Six months after that fateful meeting arranged by his father, a promoter who booked Vaughan and Double Trouble to headline the Louisiana Music Festival, young Kenny Wayne started working on his six-string craft. At the forefront of it all was paying homage to those elders -- the way Muddy Waters did for Big Bill Broonzy, Jimi Hendrix did for Waters, and Vaughan did for Hendrix.
“I’ve always felt that you’ve got to give credit where credit is due,” Shepherd said in a mid-January interview. “And it’s an example that was set before me. A lot of my heroes always talked about the people that inspired them and paved the way for them to be able to do what they do. I think everyone should do that. I’m just trying to show that respect.”
That need to acknowledge the elders continues this year, as the 47-year-old father of six has quite the full touring dance card. He’ll be hopping on and off the Experience Hendrix Tour, which will find him sharing a bill with a number of other storied guitarist,s including Christone “Kingfish” Ingram, Eric Johnson, Zakk Wylde, Ally Venable, Marcus King, Dweezil Zappa, David Hidalgo and Cesar Rosas from Los Lobos, Devon Allman and Samantha Fish.
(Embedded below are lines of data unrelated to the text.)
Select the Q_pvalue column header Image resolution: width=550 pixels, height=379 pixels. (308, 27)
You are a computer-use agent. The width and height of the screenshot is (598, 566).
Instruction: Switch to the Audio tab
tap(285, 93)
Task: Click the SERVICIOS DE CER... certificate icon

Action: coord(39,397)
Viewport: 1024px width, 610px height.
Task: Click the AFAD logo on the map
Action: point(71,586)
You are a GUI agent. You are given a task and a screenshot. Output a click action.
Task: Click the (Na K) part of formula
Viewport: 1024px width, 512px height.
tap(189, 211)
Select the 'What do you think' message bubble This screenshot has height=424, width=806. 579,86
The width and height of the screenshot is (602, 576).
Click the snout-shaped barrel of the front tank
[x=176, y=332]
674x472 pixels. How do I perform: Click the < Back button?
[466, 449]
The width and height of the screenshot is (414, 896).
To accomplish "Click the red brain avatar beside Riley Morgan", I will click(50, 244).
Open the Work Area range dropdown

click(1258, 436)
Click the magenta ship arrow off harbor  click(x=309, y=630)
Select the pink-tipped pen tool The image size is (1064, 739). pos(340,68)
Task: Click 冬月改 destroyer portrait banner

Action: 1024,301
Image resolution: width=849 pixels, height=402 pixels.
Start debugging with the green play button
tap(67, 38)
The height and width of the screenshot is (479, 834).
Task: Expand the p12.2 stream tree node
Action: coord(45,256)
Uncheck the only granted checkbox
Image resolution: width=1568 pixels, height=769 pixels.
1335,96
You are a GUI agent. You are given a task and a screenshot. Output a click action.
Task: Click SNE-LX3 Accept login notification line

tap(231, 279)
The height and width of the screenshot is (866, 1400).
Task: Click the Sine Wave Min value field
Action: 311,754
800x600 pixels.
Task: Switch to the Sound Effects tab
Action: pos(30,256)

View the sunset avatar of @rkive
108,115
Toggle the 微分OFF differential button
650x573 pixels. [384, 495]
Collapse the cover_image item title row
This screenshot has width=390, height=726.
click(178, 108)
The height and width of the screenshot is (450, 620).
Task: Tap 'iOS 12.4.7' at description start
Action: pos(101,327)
In addition, Shepherd will shoehorn dates promoting “Dirt On My Diamonds, Volume. 2,” the 2024 companion release that followed 2023’s “Dirt On My Diamonds Volume 1.” Rather than release a double-album set, Shepherd acknowledged putting out two separate releases made sense in an era where streaming defines how most folks listen to music nowadays.
“I’m always trying to look at different ways of doing things instead of the same old thing every time,” Shepherd explained. “Double albums in today’s world don’t really work. Or they don’t make sense to put both records out at the same time, because everybody is competing for everyone’s attention. I like the idea of a double album, but I thought we’d stagger the release and do volumes one and two and hopefully we can retain peoples’ attention and get them engaged in what we’re doing. We’ll stand a better chance of their hearing all the songs on both records that way.”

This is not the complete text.